Attachment payloads include `linkMode` as a descriptive string (`imported_file`, `imported_url`, `linked_file`, or `linked_url`) instead of Zotero's internal numeric codes.

## How it works

Read operations still use [pyzotero](https://github.com/urschrei/pyzotero) for collection/item APIs, but search now runs off a persistent sidecar index under `~/.cache/zoty/fulltext-index`. zoty reads Zotero metadata from `zotero.sqlite` in immutable mode, reuses Zotero's extracted attachment text caches (`.zotero-ft-cache`) for PDF/EPUB/HTML full text, chunks that text locally, and rebuilds immutable BM25 snapshots in the background. At startup zoty loads the active snapshot synchronously if one exists, then queues a refresh when Zotero content changed.

Write operations use the Zotero connector endpoint (`/connector/saveItems`) to create metadata items.
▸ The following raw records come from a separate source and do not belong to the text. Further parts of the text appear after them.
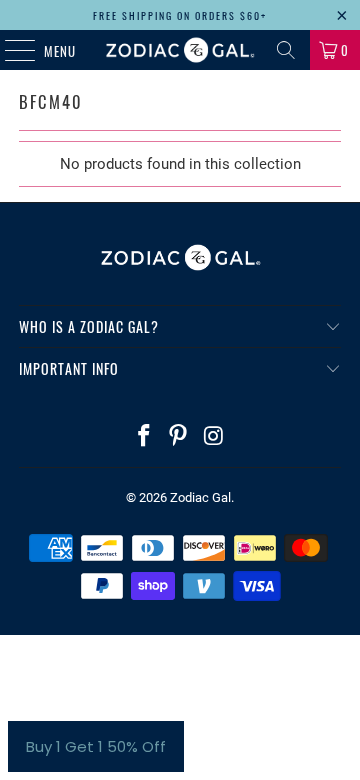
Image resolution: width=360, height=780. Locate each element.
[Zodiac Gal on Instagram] (214, 437)
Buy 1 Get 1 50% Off (96, 746)
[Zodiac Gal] (180, 50)
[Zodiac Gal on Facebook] (144, 437)
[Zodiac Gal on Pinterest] (179, 437)
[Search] (286, 50)
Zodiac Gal (200, 497)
PDF attachment and collection assignment go through the zoty-bridge plugin, which executes JavaScript in Zotero's privileged context. The same bridge is used as a thin control plane to ask Zotero to generate missing full-text caches when needed; zoty does not add plugin-owned tables to `zotero.sqlite` or transfer raw attachment text through the bridge. This two-path design exists because Zotero's SQLite database uses exclusive locking -- external processes can read it (immutable mode) but not write to it while Zotero is running.
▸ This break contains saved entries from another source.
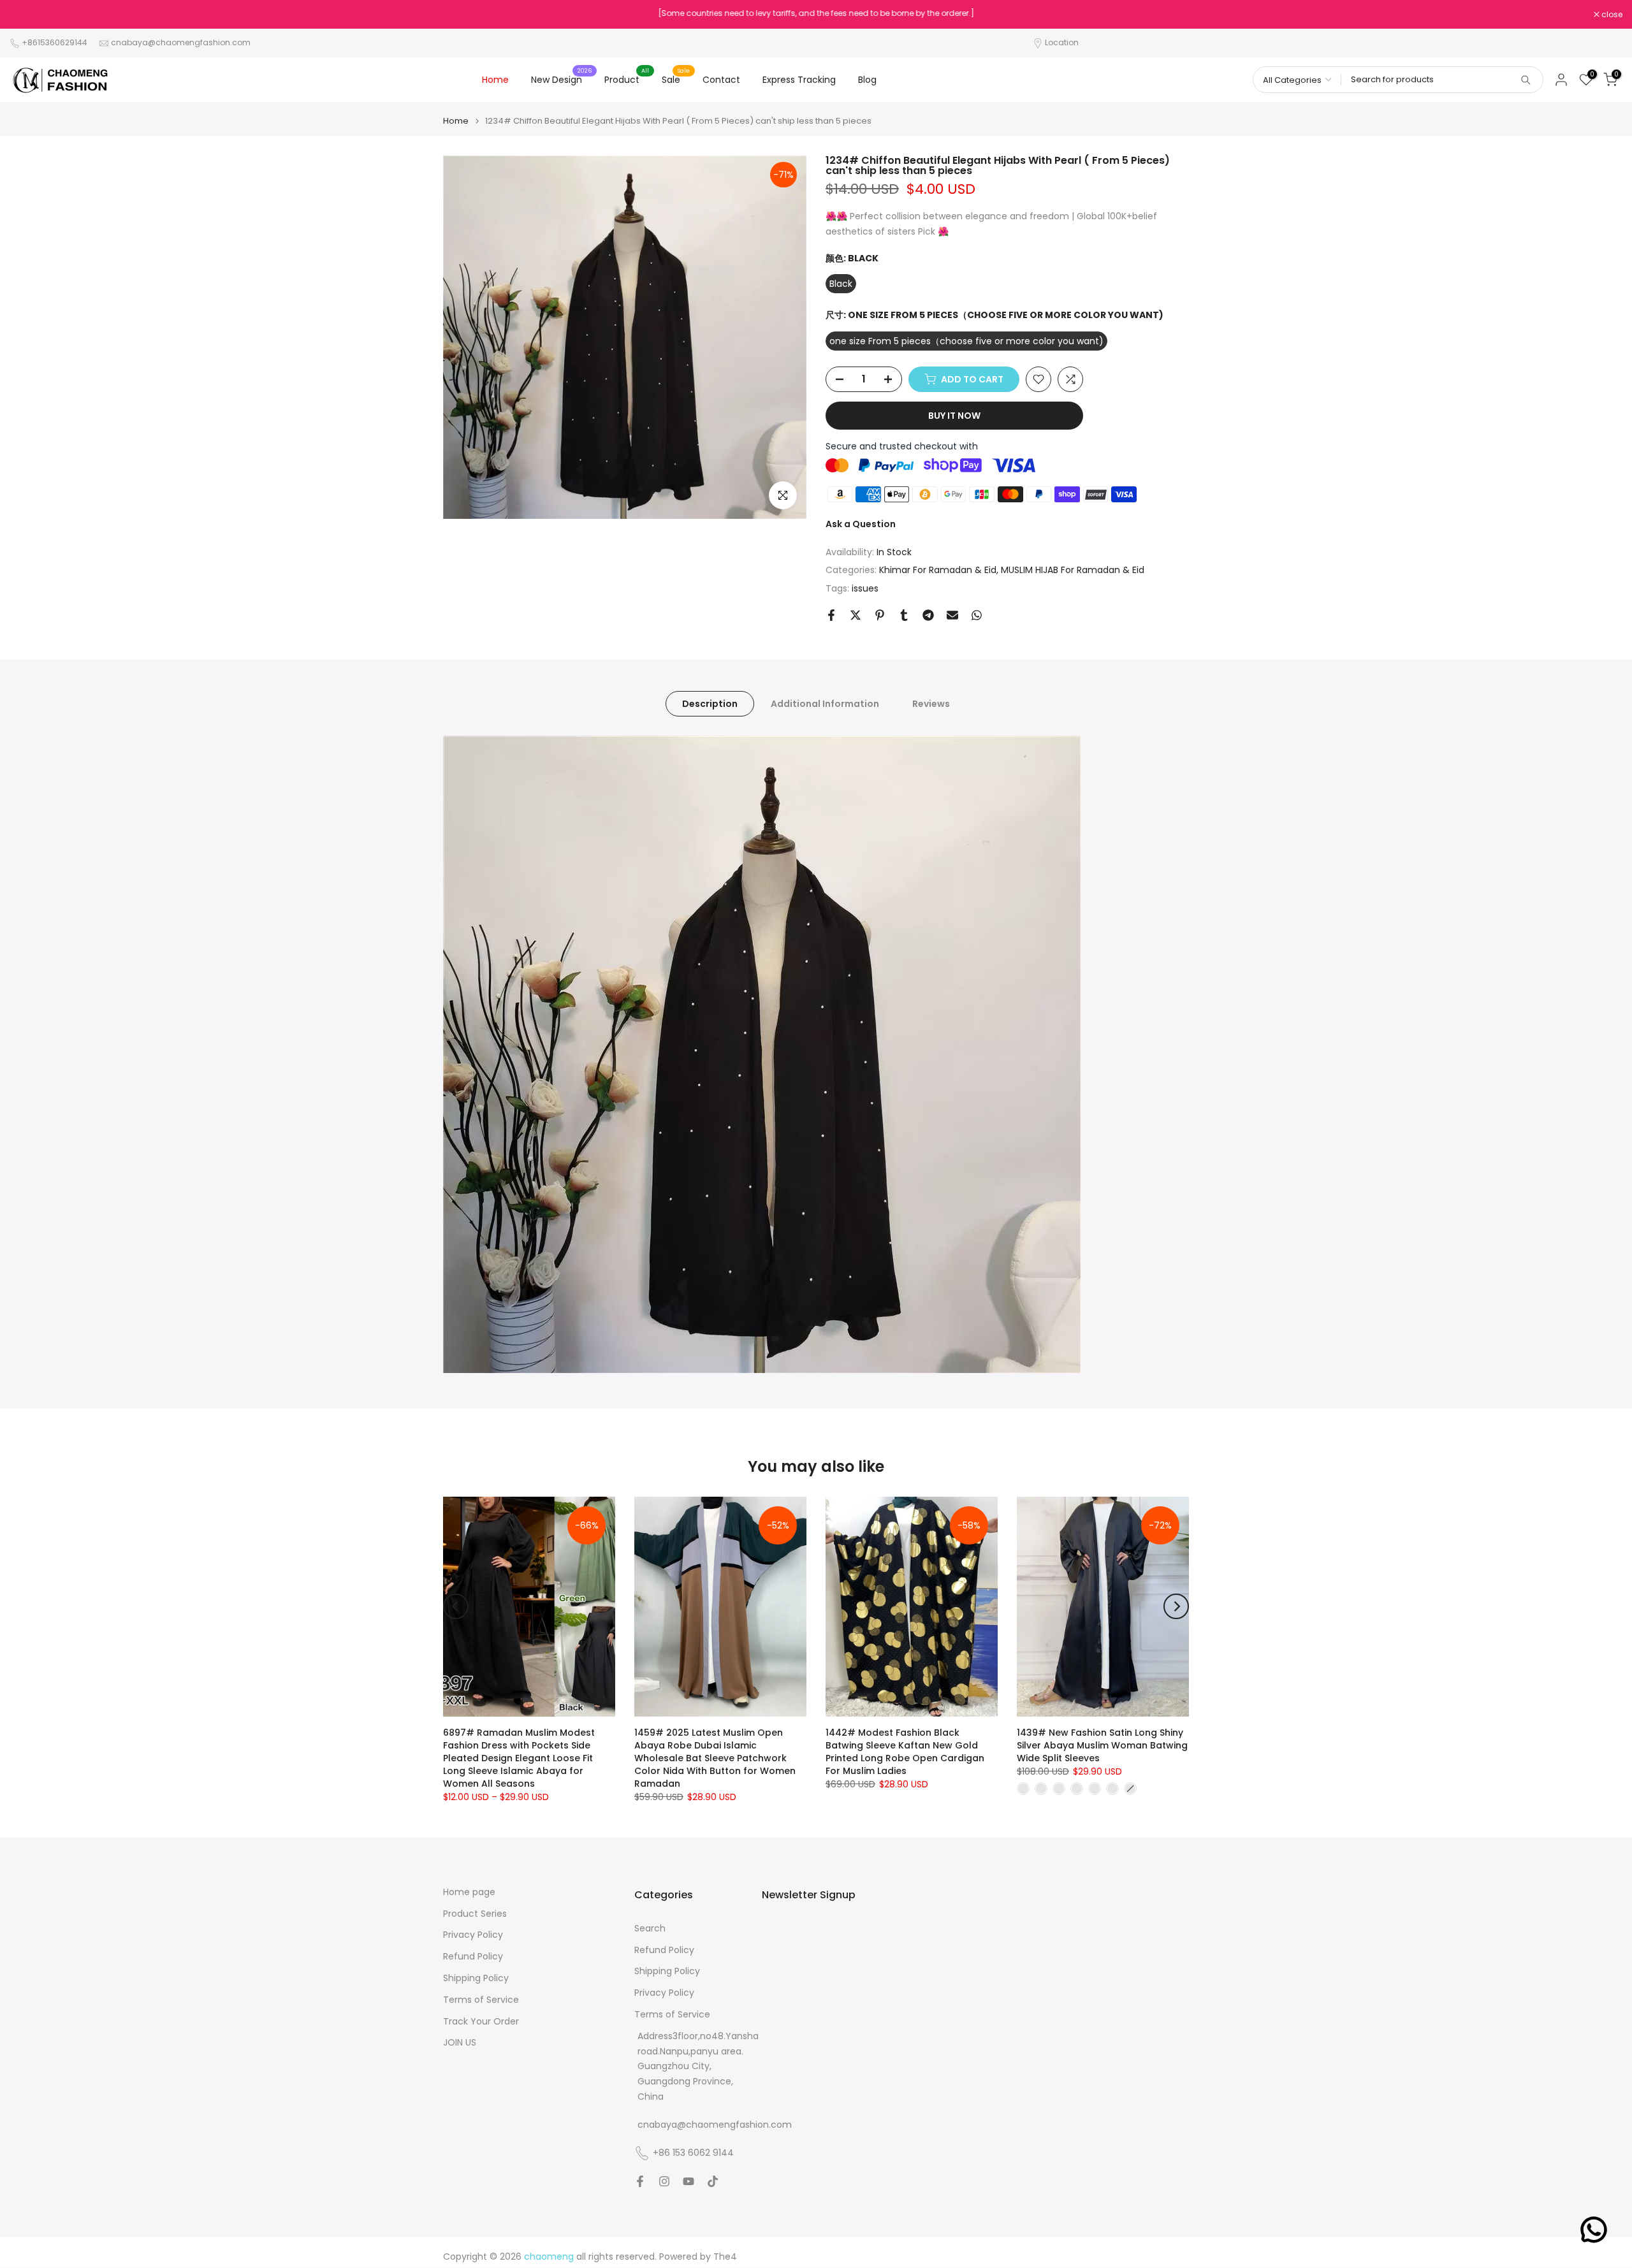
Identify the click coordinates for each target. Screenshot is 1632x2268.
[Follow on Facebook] (640, 2181)
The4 (725, 2257)
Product (626, 79)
arXiv traffic is throttled internally to respect arXiv's access policy. Concurrent `add_paper` calls queue transparently: metadata requests serialize with a 3-second gap, and arXiv PDF downloads are rate-limited separately.

## Development

```bash
make build   # build zotero-plugin/dist/zoty-bridge.xpi
make test    # run Python unit tests
```

## License

MIT

## Rate Limiting Across Sessions

zoty rate-limits arXiv traffic inside the running MCP server process. If several `add_paper` calls reach the same server at once, zoty queues them and drains metadata requests at arXiv-safe speed.
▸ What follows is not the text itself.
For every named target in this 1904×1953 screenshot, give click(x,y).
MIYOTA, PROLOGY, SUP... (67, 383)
That limiter is not shared across separate zoty processes. If you start one zoty instance per agent, session, or editor window, each process will enforce its own limit and the combined request rate can still exceed arXiv policy.

If you expect multiple sessions to pull papers at the same time, start one long-lived zoty server and point all clients at that same instance.

Start one shared local server:

```bash
zoty --transport streamable-http --host 127.0.0.1 --port 8000
```

The shared MCP endpoint will be:

```text
http://127.0.0.1:8000/mcp
```

If you want a different endpoint path:

```bash
zoty \
  --transport streamable-http \
  --host 127.0.0.1 \
  --port 8000 \
  --streamable-http-path /zoty-mcp
```

Then point every client at the same URL:

```text
http://127.0.0.1:8000/zoty-mcp
```

For clients that support remote MCP servers by URL, the config should look like this:

```json
{
  "mcpServers": {
    "zoty": {
      "url": "http://127.0.0.1:8000/mcp"
    }
  }
}
```

Avoid this pattern when multiple sessions may import papers in parallel, because it starts a separate zoty process per client:

```json
{
  "mcpServers": {
    "zoty": {
      "command": "zoty"
    }
  }
}
```

Recommended boot sequence:

1. Boot Zotero and make sure the Zotero connector and `zoty-bridge` plugin are available.
2. Start one shared zoty server with `--transport streamable-http`.
3. Configure each agent or MCP client to connect to that existing server URL instead of launching its own copy.
4. Let the shared server serialize arXiv metadata lookups and rate-limit arXiv PDF downloads for everyone.

This keeps the agent-side behavior simple: tool calls may take a bit longer under load, but they will queue naturally instead of hammering `export.arxiv.org`.